SEAFLOOR TOPOGRAPHY AND DEPOSITIONAL COMPLEXITY RECORDED IN THE MISSISSIPPIAN FORT PAYNE FORMATION OF SOUTH-CENTRAL KENTUCKY
The depositional history of the Fort Payne Fm. in southern Kentucky has been interpreted using architectural element analysis of a 600 m-long outcrop along Kentucky Hwy 61 south of Burkesville. Thirteen depositional elements were identified on photomosaics of the outcrop. Channelform elements at the N end dip to the S, while the channelform elements at the S end dip to the N. All channelform elements lie below ground in the middle of the outcrop, but share enough lithologic characteristics to support correlating them. Element 3 (at the N end) and Element BB (at the S end) are dominated by thin-bedded packstones and subordinate shales, with abundant wavy, lenticular and flaser bedding. Element 2 (at the N end) and Element BA (at the S end) are dominated by shales, and also contain wavy, lenticular and flaser bedding. Correlating these pairs of elements suggests that they form the flanks of a channel ~595 m wide, with relief of at least 15 m.
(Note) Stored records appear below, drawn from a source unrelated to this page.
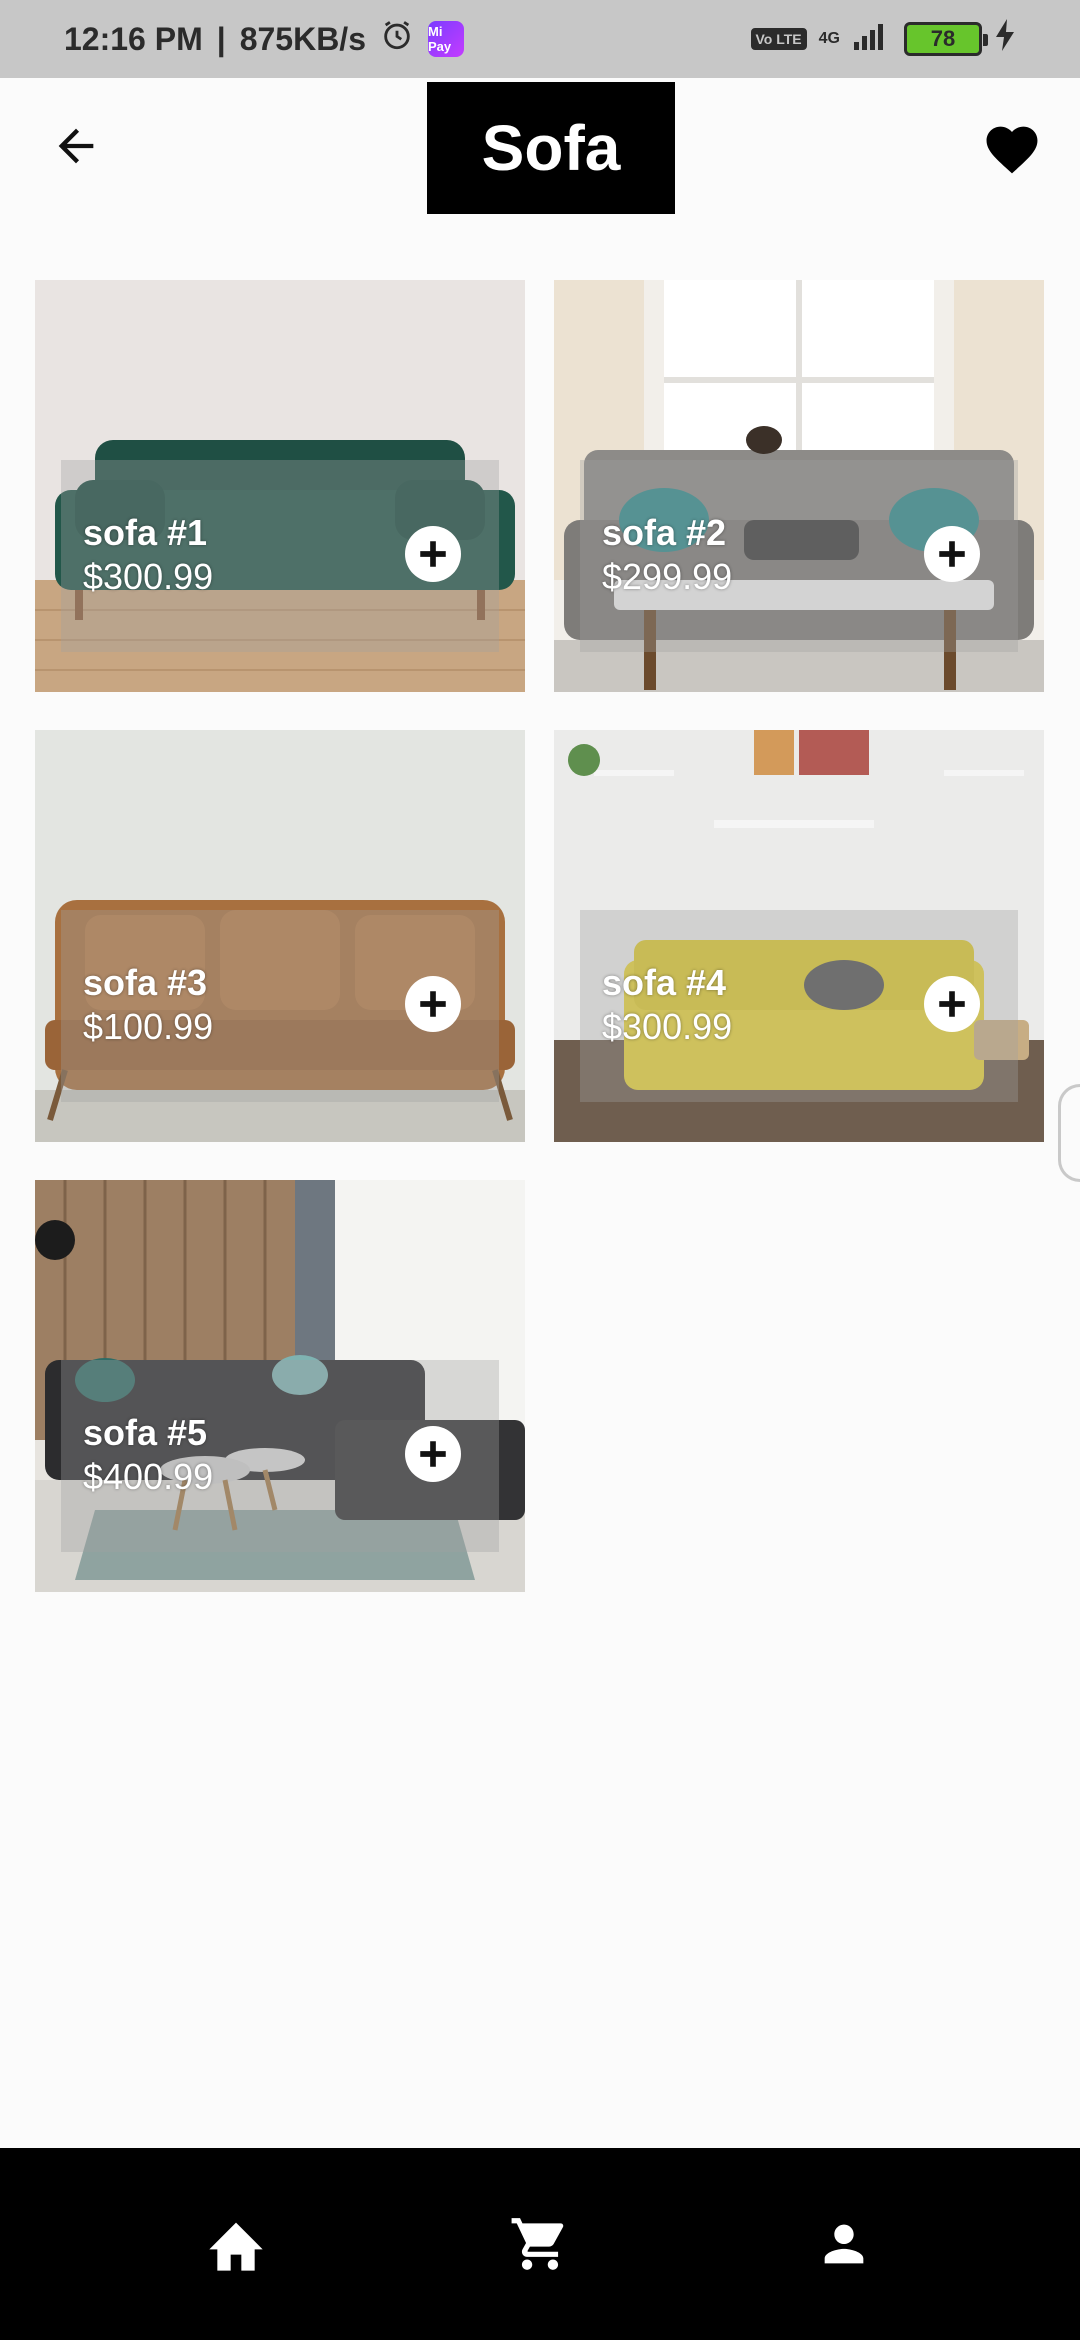 Image resolution: width=1080 pixels, height=2340 pixels. What do you see at coordinates (664, 532) in the screenshot?
I see `product-name: sofa #2` at bounding box center [664, 532].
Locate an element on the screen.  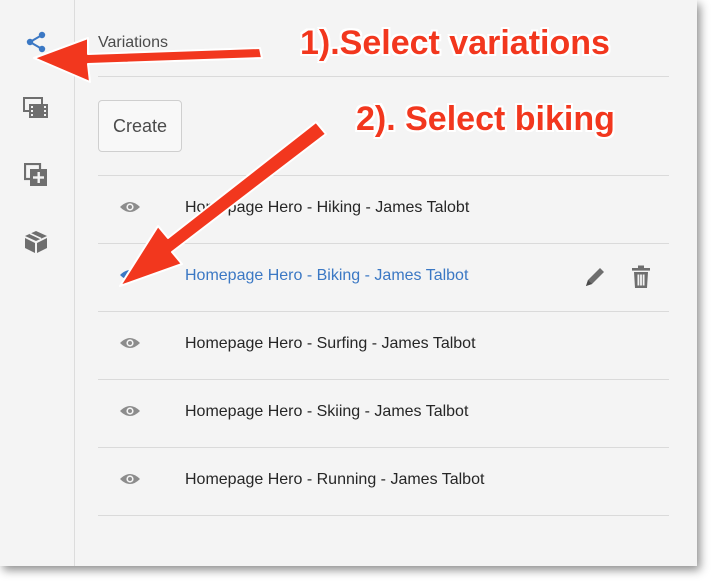
create-button: Create is located at coordinates (140, 126).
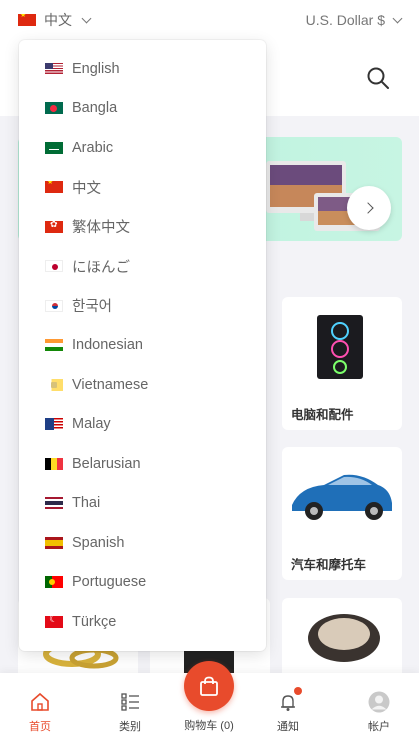  I want to click on nav-cart: 购物车 (0), so click(209, 728).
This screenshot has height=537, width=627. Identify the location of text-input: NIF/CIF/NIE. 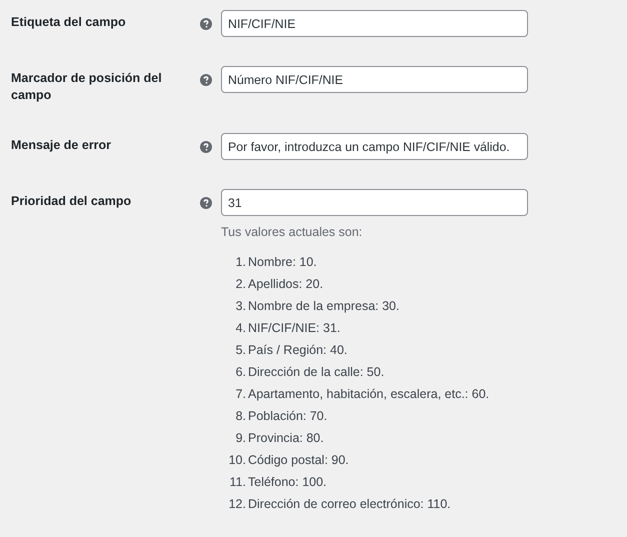
(374, 24).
Conditions varied during deposition at the Hwy 61 locality, with intervening episodes of minor erosion that helped define the individual elements. Depositional processes included turbidity currents and small-scale debris flows, with varying amounts of reworking superimposed. All of these processes operated episodically against a background of silt deposition via suspension fallout and/or dilute bottom flows.